- [ACTIVITY] In the data below, locate each line with the word "width" and list it.

- [INFORMATION SHOWN]

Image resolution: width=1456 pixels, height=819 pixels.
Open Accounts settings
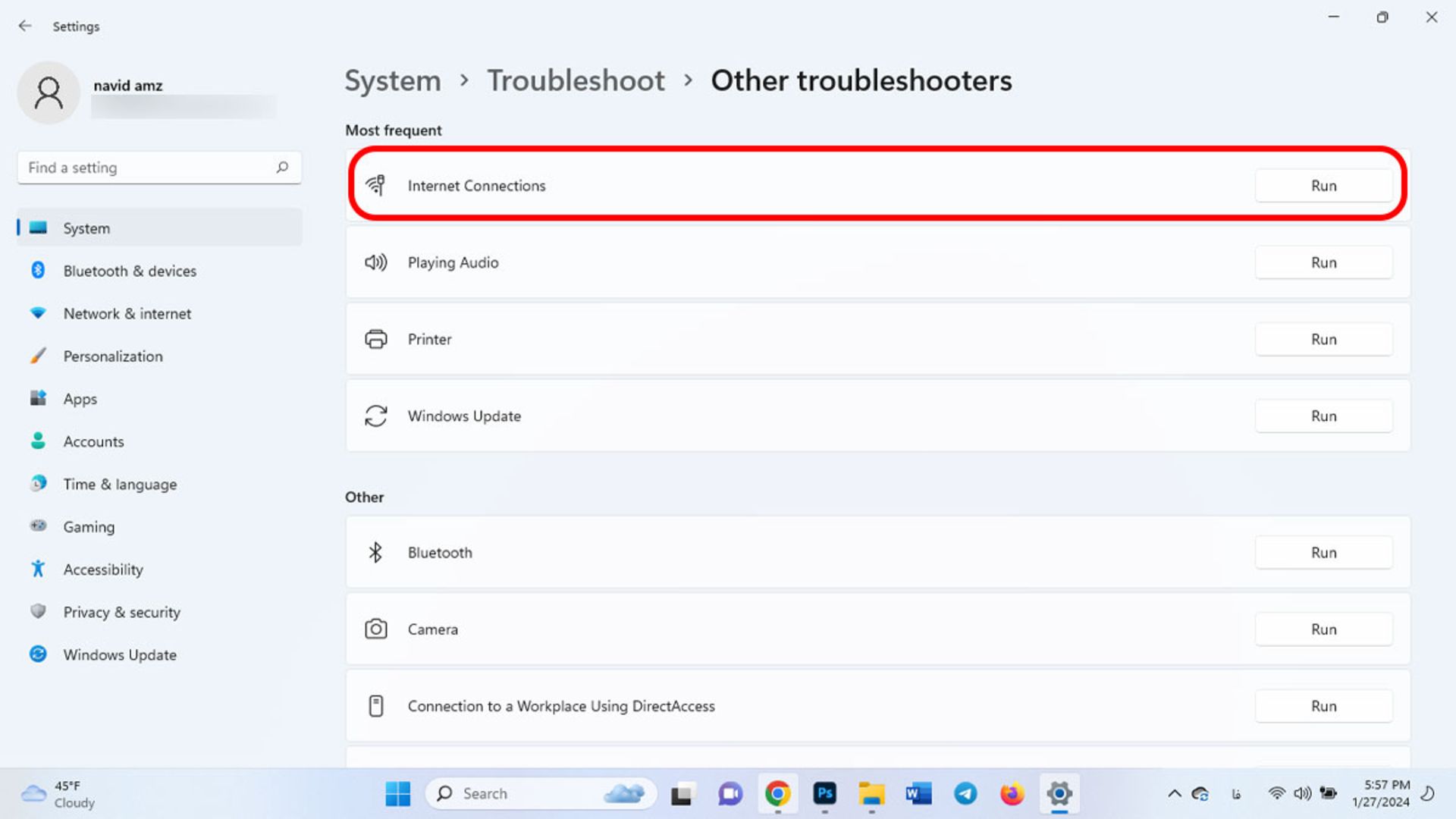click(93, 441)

---

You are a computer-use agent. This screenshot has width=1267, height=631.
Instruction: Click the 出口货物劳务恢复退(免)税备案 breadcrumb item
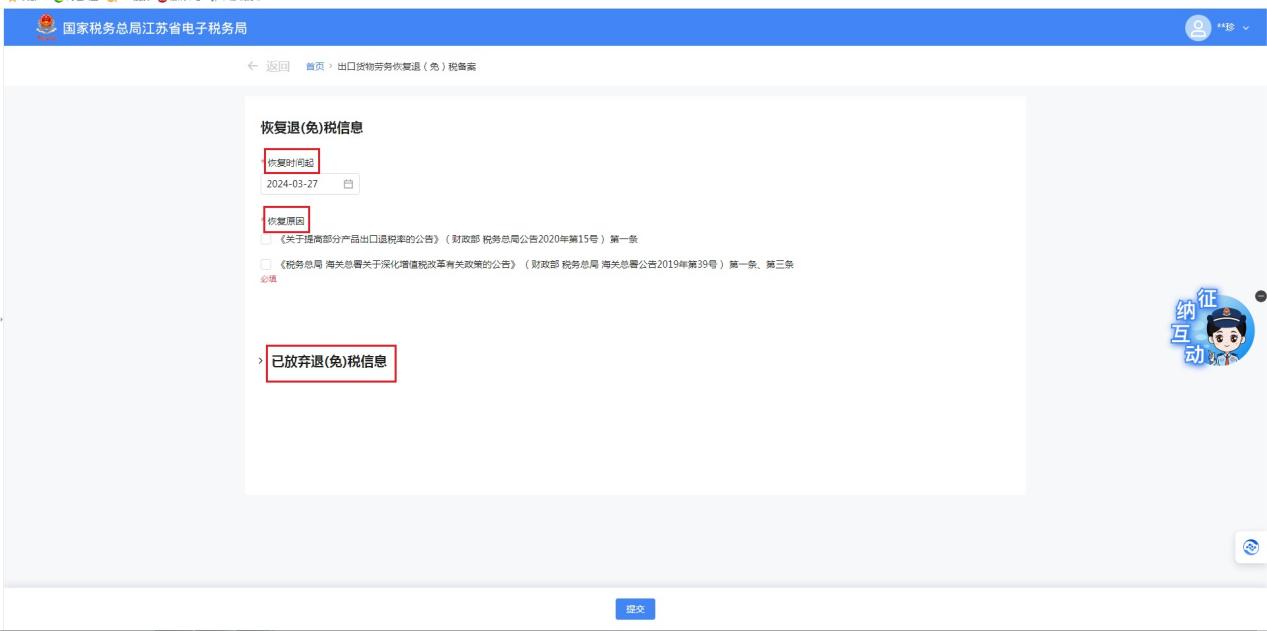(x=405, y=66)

- [SOLVED PROBLEM]
Image resolution: width=1456 pixels, height=819 pixels.
You are a computer-use agent. This screenshot has width=1267, height=631.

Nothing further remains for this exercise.